The Family Support Division operates differently from Family Court. The County of San Diego becomes an indispensable party, meaning it must have an opportunity to have representation at the hearing. The County of San Diego’s interest in the issue is represented by the Department of Child Support Services (“D.C.S.S.”), and the attorneys acting on its behalf. Typically, these cases are heard daily in Departments 42, 43 and 44 at the downtown courthouse, or in Department 34 on Tuesdays and Wednesdays in North County. When D.C.S.S. is involved, child support orders are made payable through the State Disbursement Unit, and the funds are in part used to reimburse the County’s expense of providing cash aid to the minor child.
The D.C.S.S. has several arrows in their quiver when it comes to enforcing orders. A common method of enforcement is to garnish wages of the support obligor (the person ordered to pay support). If wages cannot be garnished, or the obligor is unemployed, drivers licenses, passports, and professional licenses can all be withheld or denied.
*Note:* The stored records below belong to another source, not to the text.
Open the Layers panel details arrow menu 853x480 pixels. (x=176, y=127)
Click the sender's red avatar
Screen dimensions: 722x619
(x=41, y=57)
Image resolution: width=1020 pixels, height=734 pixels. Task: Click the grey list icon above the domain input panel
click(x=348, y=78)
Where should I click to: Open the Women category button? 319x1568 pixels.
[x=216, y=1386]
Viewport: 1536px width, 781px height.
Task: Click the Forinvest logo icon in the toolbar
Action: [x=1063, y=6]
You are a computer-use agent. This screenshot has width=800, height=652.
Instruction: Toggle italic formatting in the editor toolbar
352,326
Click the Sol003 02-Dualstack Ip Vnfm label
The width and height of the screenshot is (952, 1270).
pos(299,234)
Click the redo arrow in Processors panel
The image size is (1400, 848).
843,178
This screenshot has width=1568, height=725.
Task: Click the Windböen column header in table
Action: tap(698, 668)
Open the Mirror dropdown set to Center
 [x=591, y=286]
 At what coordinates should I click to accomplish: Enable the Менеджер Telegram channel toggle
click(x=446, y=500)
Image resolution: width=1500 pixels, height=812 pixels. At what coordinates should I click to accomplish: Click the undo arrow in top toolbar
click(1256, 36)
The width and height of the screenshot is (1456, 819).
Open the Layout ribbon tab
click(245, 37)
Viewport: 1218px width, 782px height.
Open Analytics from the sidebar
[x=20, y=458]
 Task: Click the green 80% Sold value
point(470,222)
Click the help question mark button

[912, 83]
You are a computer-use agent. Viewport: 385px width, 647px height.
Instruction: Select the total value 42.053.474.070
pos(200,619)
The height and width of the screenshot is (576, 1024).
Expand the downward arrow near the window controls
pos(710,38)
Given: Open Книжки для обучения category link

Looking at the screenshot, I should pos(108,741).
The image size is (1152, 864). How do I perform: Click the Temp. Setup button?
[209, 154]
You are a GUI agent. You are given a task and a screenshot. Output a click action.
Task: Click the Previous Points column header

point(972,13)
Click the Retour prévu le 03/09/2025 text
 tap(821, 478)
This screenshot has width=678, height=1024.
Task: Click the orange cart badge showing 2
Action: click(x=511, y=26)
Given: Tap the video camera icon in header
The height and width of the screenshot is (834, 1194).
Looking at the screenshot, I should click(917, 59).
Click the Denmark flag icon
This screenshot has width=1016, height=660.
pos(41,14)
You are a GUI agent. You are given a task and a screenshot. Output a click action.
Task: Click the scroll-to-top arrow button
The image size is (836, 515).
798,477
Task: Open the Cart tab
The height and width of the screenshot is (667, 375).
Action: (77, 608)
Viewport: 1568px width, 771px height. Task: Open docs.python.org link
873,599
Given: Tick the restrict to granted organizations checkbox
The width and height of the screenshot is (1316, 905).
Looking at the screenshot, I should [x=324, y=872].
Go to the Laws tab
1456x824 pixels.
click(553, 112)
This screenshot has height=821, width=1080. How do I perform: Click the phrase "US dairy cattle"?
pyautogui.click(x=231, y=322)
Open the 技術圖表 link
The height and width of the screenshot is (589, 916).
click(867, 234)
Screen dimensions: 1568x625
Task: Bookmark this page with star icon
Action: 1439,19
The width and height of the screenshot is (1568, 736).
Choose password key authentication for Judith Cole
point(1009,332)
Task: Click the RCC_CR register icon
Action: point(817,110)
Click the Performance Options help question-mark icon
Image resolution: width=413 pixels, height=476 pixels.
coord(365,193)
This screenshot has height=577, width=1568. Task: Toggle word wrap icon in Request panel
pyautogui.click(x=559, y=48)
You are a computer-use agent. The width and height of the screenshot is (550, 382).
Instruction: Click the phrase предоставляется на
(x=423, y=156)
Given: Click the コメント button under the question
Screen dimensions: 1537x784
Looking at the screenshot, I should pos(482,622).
Tax returns and bank accounts can be levied so that any arrears or back support can be paid from funds collected in the obligor’s bank account or the tax return they would otherwise be entitled to.
Because the jurisdictional and procedural issues are different than family court, it is important to be prepared and knowledgeable about the correct venue for child support determination and enforcement when government aid is involved.